[[ Records shown, beginning ]]
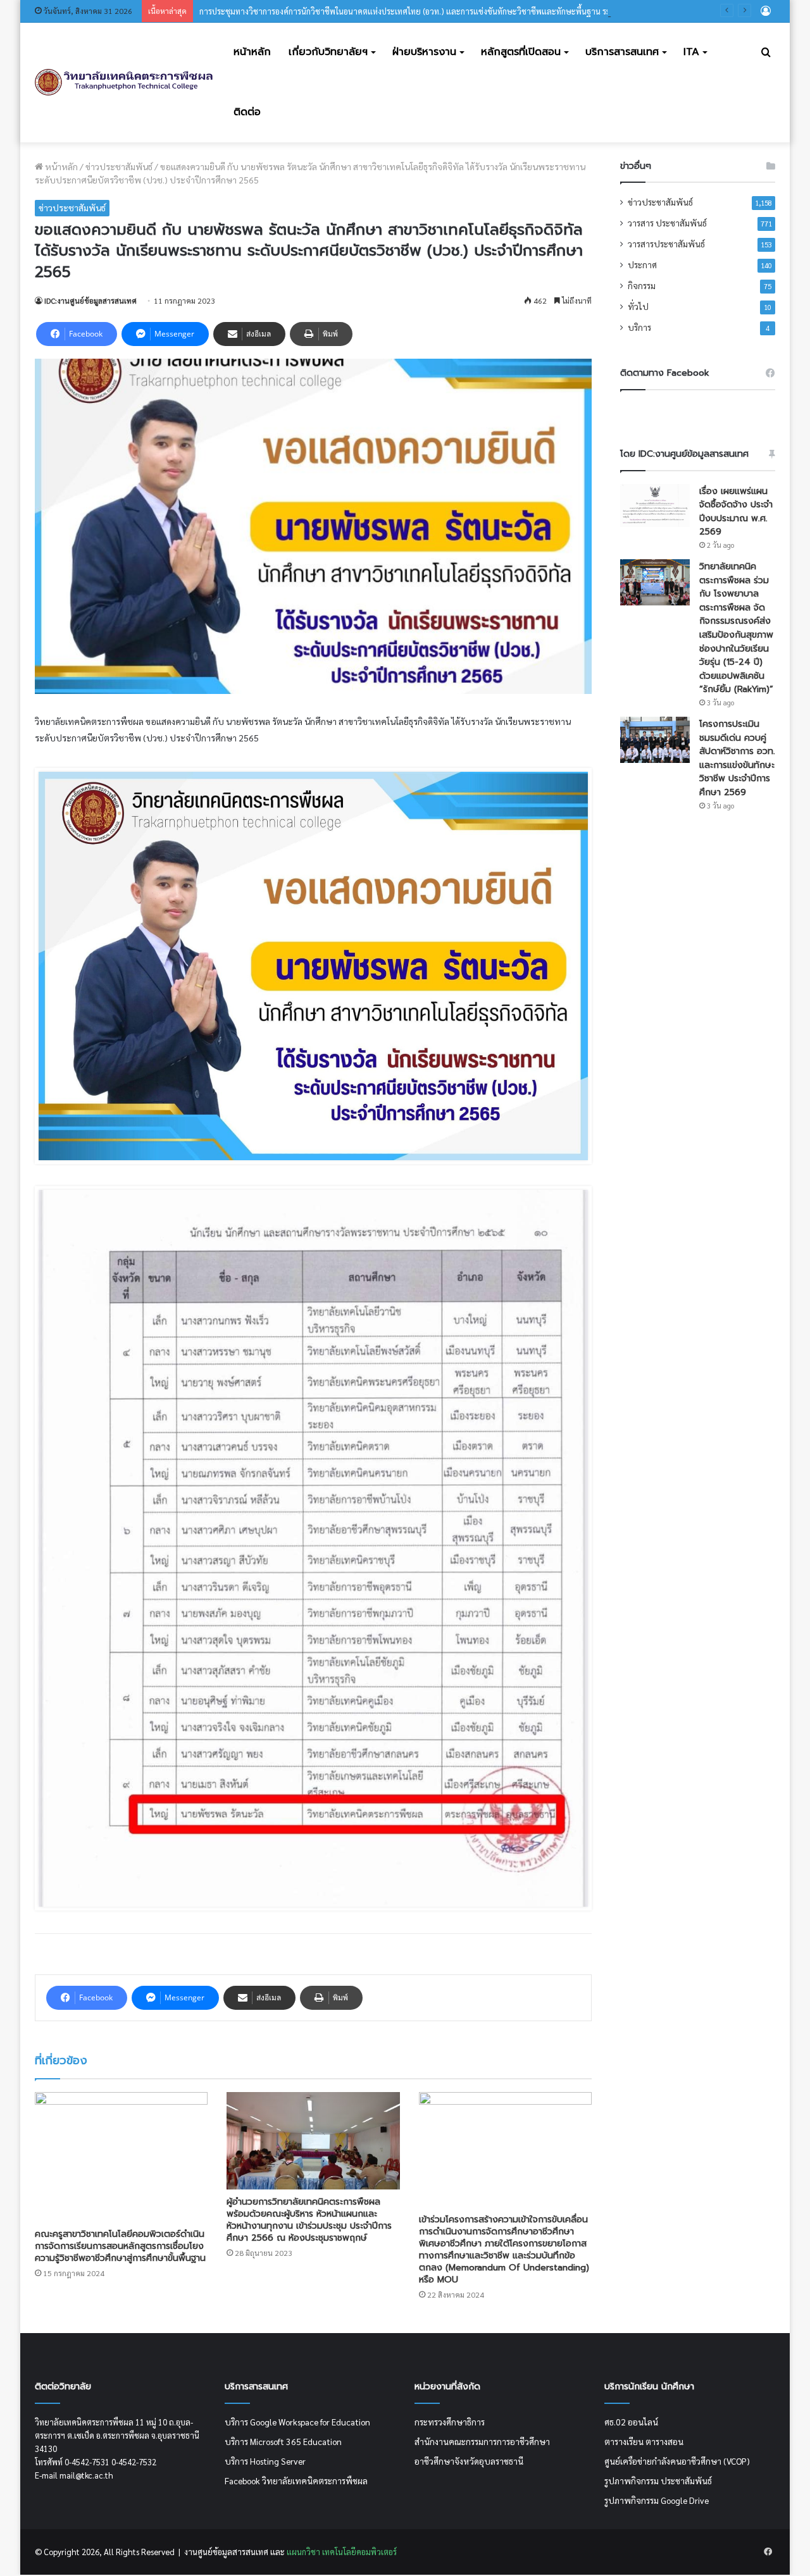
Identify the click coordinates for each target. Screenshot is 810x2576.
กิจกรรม (642, 285)
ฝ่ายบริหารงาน (424, 51)
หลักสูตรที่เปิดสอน (521, 51)
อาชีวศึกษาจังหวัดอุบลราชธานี (468, 2461)
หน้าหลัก (252, 51)
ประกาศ (642, 264)
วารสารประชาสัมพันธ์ (666, 243)
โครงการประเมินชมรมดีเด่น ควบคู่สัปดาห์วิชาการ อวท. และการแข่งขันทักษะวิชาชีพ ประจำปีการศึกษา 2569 (737, 758)
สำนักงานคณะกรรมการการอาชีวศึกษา (482, 2441)
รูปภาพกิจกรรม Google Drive (656, 2500)
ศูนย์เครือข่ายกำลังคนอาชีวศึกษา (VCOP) (677, 2461)
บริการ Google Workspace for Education (297, 2421)
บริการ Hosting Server (265, 2461)
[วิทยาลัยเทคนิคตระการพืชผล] (124, 82)
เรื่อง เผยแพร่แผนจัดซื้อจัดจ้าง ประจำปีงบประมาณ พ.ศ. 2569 (736, 512)
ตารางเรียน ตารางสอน (643, 2441)
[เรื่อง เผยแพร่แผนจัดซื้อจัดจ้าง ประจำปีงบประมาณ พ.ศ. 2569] (655, 506)
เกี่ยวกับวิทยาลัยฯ (328, 51)
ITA (691, 51)
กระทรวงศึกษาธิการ (449, 2421)
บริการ (639, 327)
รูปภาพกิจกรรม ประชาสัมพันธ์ (658, 2480)
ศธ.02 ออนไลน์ (631, 2421)
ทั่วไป (638, 306)
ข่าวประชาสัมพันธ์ (119, 166)
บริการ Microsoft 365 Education (283, 2441)
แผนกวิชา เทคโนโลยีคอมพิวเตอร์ (341, 2551)
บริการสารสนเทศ (622, 51)
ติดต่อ (247, 112)
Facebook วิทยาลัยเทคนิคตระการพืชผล (296, 2480)
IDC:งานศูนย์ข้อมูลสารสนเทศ (90, 300)
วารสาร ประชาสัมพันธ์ (667, 222)
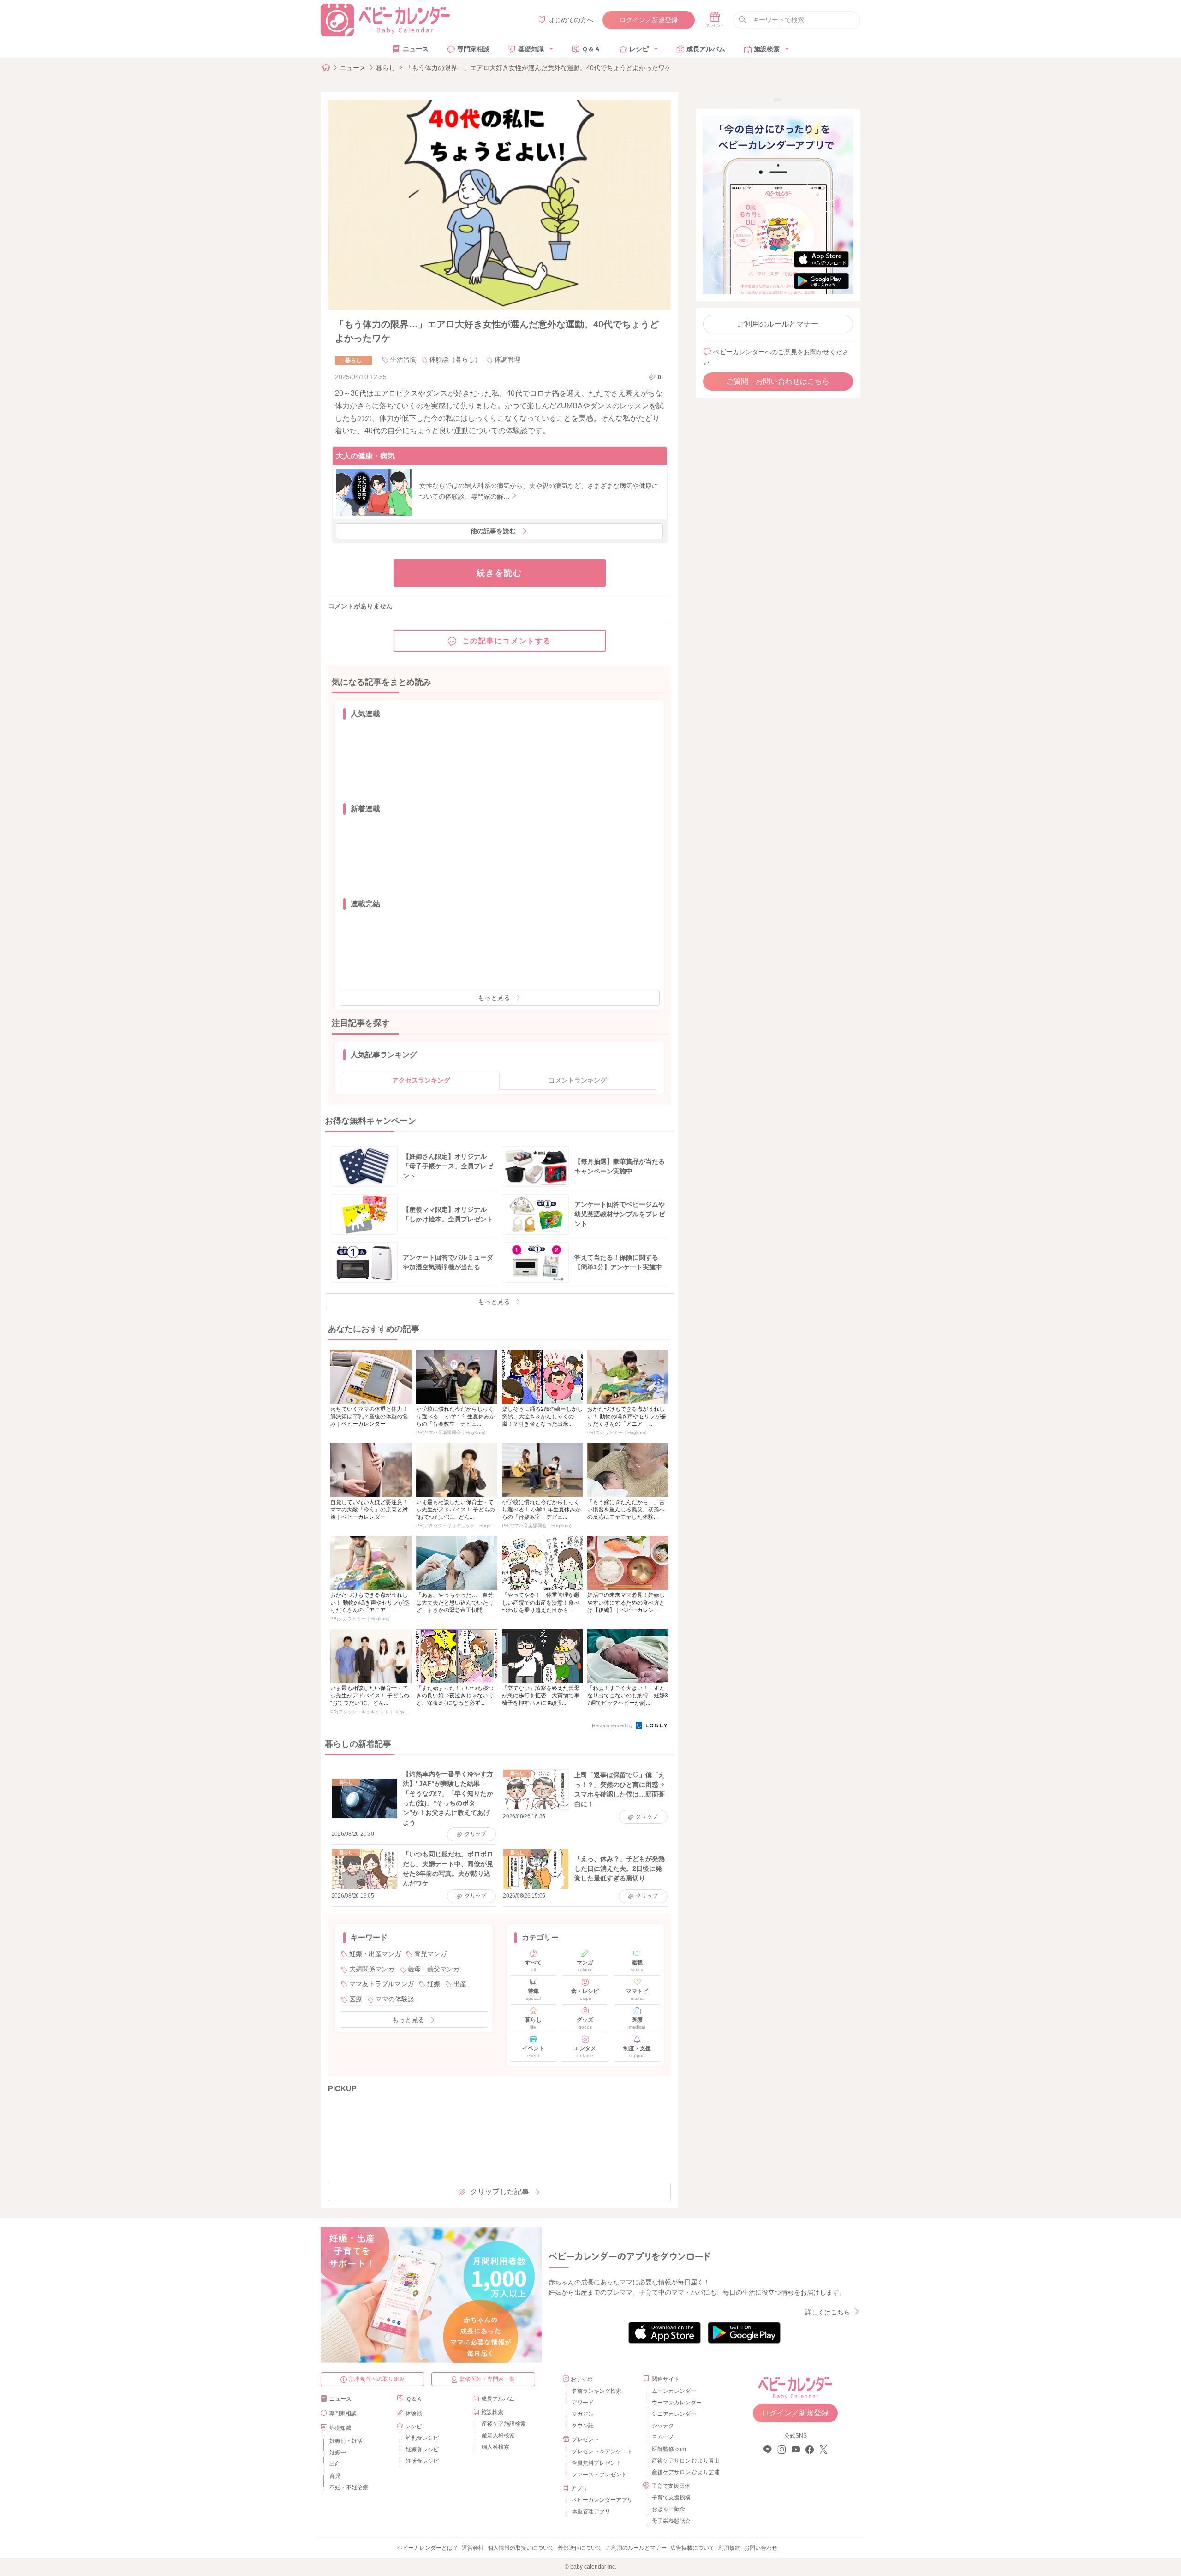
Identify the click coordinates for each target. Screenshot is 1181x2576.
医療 (355, 1999)
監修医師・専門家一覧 (487, 2379)
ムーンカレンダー (674, 2391)
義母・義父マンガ (433, 1969)
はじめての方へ (570, 20)
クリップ (475, 1834)
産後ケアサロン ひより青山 (684, 2460)
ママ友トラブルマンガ (381, 1983)
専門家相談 (473, 49)
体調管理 (507, 359)
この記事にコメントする (507, 641)
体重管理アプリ (591, 2511)
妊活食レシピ (422, 2461)
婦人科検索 (495, 2447)
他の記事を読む (493, 531)
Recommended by (613, 1725)
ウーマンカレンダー (677, 2402)
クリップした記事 (499, 2191)
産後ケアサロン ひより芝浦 (684, 2472)
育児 (334, 2476)
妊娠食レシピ (422, 2449)
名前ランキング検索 (596, 2391)
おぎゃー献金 (668, 2509)
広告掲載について (692, 2548)
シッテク (663, 2425)
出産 (459, 1983)
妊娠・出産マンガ (375, 1953)
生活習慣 (403, 359)
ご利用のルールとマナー (777, 324)
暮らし (385, 67)
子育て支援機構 (671, 2497)
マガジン (583, 2414)
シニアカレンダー (674, 2414)
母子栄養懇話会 (671, 2521)
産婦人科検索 (498, 2435)
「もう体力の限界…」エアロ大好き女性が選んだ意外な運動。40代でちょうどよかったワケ (538, 67)
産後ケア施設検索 (504, 2424)
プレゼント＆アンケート (602, 2451)
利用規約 (729, 2548)
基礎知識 (531, 49)
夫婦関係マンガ (371, 1969)
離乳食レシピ (422, 2438)
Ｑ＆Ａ (591, 49)
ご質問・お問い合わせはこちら (777, 381)
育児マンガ (430, 1953)
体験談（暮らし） (455, 359)
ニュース (416, 49)
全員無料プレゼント (596, 2463)
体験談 (414, 2413)
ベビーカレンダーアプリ (602, 2500)
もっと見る (494, 997)
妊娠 (433, 1983)
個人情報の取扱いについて (521, 2548)
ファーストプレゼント (599, 2474)
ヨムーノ (663, 2437)
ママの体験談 (395, 1999)
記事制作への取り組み (377, 2379)
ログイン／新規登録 (649, 20)
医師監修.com (669, 2449)
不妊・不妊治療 (348, 2487)
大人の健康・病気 (365, 456)
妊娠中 (337, 2452)
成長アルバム (705, 49)
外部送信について (580, 2548)
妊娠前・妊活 (346, 2441)
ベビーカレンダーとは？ (427, 2548)
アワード (583, 2402)
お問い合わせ (760, 2548)
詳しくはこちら (827, 2312)
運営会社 (473, 2548)
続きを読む (499, 572)
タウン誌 (583, 2425)
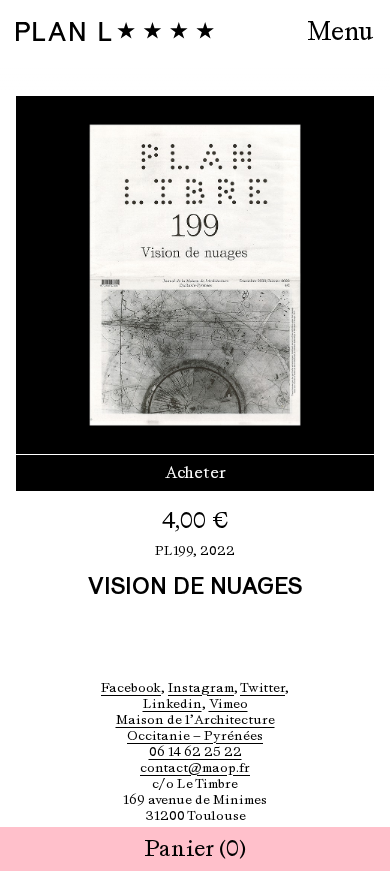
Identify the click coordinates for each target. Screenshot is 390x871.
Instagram (201, 687)
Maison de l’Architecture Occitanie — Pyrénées (195, 727)
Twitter (262, 687)
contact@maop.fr (195, 767)
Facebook (131, 687)
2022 (217, 550)
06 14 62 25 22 (195, 751)
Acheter (195, 472)
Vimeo (228, 703)
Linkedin (172, 703)
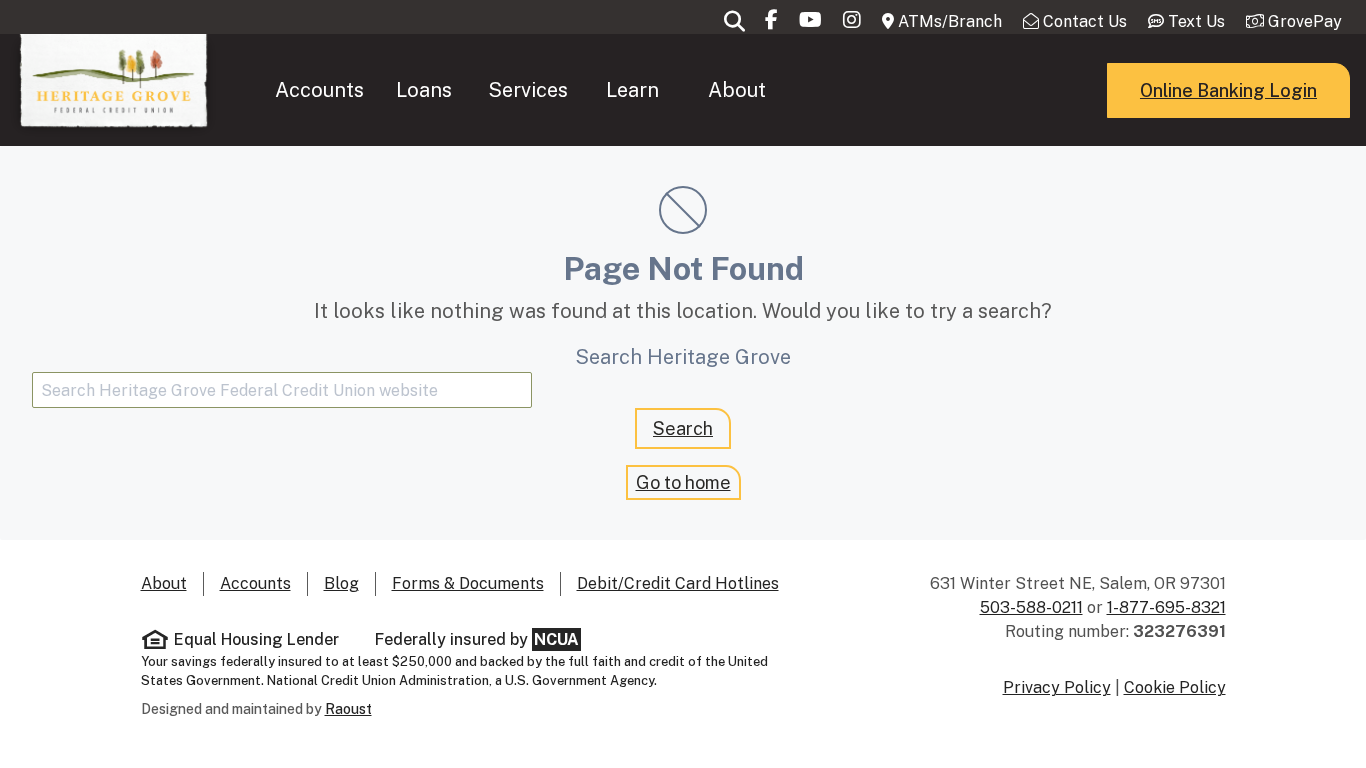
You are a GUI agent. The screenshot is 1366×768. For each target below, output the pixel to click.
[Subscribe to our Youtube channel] (810, 20)
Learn (632, 90)
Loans (424, 90)
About (737, 90)
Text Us (1194, 21)
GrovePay (1303, 21)
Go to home (683, 482)
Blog (341, 583)
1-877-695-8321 (1166, 607)
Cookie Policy (1175, 687)
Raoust (348, 709)
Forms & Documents (468, 583)
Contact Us (1083, 21)
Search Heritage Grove (683, 357)
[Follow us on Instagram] (852, 20)
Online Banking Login (1228, 90)
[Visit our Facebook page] (771, 20)
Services (528, 90)
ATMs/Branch (948, 21)
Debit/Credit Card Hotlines (678, 583)
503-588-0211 (1031, 607)
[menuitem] (320, 90)
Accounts (319, 90)
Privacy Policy (1057, 687)
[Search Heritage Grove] (734, 20)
[[ Records shown, end ]]
## What needs to be done
Omit the pictures, then set down all the remaining data exactly as given.

## Result
Identify the click coordinates for each target. Screenshot is 810x2576.
กิจกรรม (642, 285)
ฝ่ายบริหารงาน (424, 51)
หลักสูตรที่เปิดสอน (521, 51)
อาชีวศึกษาจังหวัดอุบลราชธานี (468, 2461)
หน้าหลัก (252, 51)
ประกาศ (642, 264)
วารสารประชาสัมพันธ์ (666, 243)
โครงการประเมินชมรมดีเด่น ควบคู่สัปดาห์วิชาการ อวท. และการแข่งขันทักษะวิชาชีพ ประจำปีการศึกษา 2569 (737, 758)
สำนักงานคณะกรรมการการอาชีวศึกษา (482, 2441)
รูปภาพกิจกรรม Google Drive (656, 2500)
ศูนย์เครือข่ายกำลังคนอาชีวศึกษา (VCOP) (677, 2461)
บริการ Google Workspace for Education (297, 2421)
บริการ Hosting Server (265, 2461)
[วิทยาลัยเทคนิคตระการพืชผล] (124, 82)
เรื่อง เผยแพร่แผนจัดซื้อจัดจ้าง ประจำปีงบประมาณ พ.ศ. 2569 (736, 512)
ตารางเรียน ตารางสอน (643, 2441)
[เรื่อง เผยแพร่แผนจัดซื้อจัดจ้าง ประจำปีงบประมาณ พ.ศ. 2569] (655, 506)
เกี่ยวกับวิทยาลัยฯ (328, 51)
ITA (691, 51)
กระทรวงศึกษาธิการ (449, 2421)
บริการ (639, 327)
รูปภาพกิจกรรม ประชาสัมพันธ์ (658, 2480)
ศธ.02 ออนไลน์ (631, 2421)
ทั่วไป (638, 306)
ข่าวประชาสัมพันธ์ (119, 166)
บริการ Microsoft 365 Education (283, 2441)
แผนกวิชา เทคโนโลยีคอมพิวเตอร์ (341, 2551)
บริการสารสนเทศ (622, 51)
ติดต่อ (247, 112)
Facebook วิทยาลัยเทคนิคตระการพืชผล (296, 2480)
IDC:งานศูนย์ข้อมูลสารสนเทศ (90, 300)
วารสาร ประชาสัมพันธ์ (667, 222)
Identify the click coordinates for each target. Screenshot is 1181x2576.
医療 (355, 1999)
監修医師・専門家一覧 (487, 2379)
ムーンカレンダー (674, 2391)
義母・義父マンガ (433, 1969)
はじめての方へ (570, 20)
クリップ (475, 1834)
産後ケアサロン ひより青山 (684, 2460)
ママ友トラブルマンガ (381, 1983)
専門家相談 (473, 49)
体調管理 (507, 359)
この記事にコメントする (507, 641)
体重管理アプリ (591, 2511)
妊活食レシピ (422, 2461)
婦人科検索 (495, 2447)
他の記事を読む (493, 531)
Recommended by (613, 1725)
ウーマンカレンダー (677, 2402)
クリップした記事 (499, 2191)
産後ケアサロン ひより芝浦 (684, 2472)
育児 (334, 2476)
妊娠食レシピ (422, 2449)
名前ランキング検索 (596, 2391)
おぎゃー献金 (668, 2509)
広告掲載について (692, 2548)
シッテク (663, 2425)
出産 (459, 1983)
妊娠・出産マンガ (375, 1953)
生活習慣 (403, 359)
ご利用のルールとマナー (777, 324)
暮らし (385, 67)
子育て支援機構 (671, 2497)
マガジン (583, 2414)
シニアカレンダー (674, 2414)
母子栄養懇話会 (671, 2521)
産婦人科検索 (498, 2435)
「もう体力の限界…」エアロ大好き女性が選んだ意外な運動。40代でちょうどよかったワケ (538, 67)
産後ケア施設検索 (504, 2424)
プレゼント＆アンケート (602, 2451)
利用規約 (729, 2548)
基礎知識 (531, 49)
夫婦関係マンガ (371, 1969)
離乳食レシピ (422, 2438)
Ｑ＆Ａ (591, 49)
ご質問・お問い合わせはこちら (777, 381)
育児マンガ (430, 1953)
体験談（暮らし） (455, 359)
ニュース (416, 49)
全員無料プレゼント (596, 2463)
体験談 (414, 2413)
ベビーカレンダーアプリ (602, 2500)
もっと見る (494, 997)
妊娠 (433, 1983)
個人情報の取扱いについて (521, 2548)
ファーストプレゼント (599, 2474)
ヨムーノ (663, 2437)
ママの体験談 (395, 1999)
記事制作への取り組み (377, 2379)
ログイン／新規登録 (649, 20)
医師監修.com (669, 2449)
不妊・不妊治療 (348, 2487)
大人の健康・病気 (365, 456)
妊娠中 (337, 2452)
成長アルバム (705, 49)
外部送信について (580, 2548)
妊娠前・妊活 (346, 2441)
ベビーカレンダーとは？ (427, 2548)
アワード (583, 2402)
お問い合わせ (760, 2548)
詳しくはこちら (827, 2312)
運営会社 (473, 2548)
続きを読む (499, 572)
タウン誌 (583, 2425)
Identify the click coordinates for each target. Screenshot is 390x871.
Instagram (201, 687)
Maison de l’Architecture Occitanie — Pyrénées (195, 727)
Twitter (262, 687)
contact@maop.fr (195, 767)
Facebook (131, 687)
2022 (217, 550)
06 14 62 25 22 (195, 751)
Acheter (195, 472)
Vimeo (228, 703)
Linkedin (172, 703)
You are a GUI agent. The screenshot is 1366×768. For each target below, output the pixel to click.
[Subscribe to our Youtube channel] (810, 20)
Learn (632, 90)
Loans (424, 90)
About (737, 90)
Text Us (1194, 21)
GrovePay (1303, 21)
Go to home (683, 482)
Blog (341, 583)
1-877-695-8321 (1166, 607)
Cookie Policy (1175, 687)
Raoust (348, 709)
Forms & Documents (468, 583)
Contact Us (1083, 21)
Search Heritage Grove (683, 357)
[Follow us on Instagram] (852, 20)
Online Banking Login (1228, 90)
[Visit our Facebook page] (771, 20)
Services (528, 90)
ATMs/Branch (948, 21)
Debit/Credit Card Hotlines (678, 583)
503-588-0211 (1031, 607)
[menuitem] (320, 90)
Accounts (319, 90)
Privacy Policy (1057, 687)
[Search Heritage Grove] (734, 20)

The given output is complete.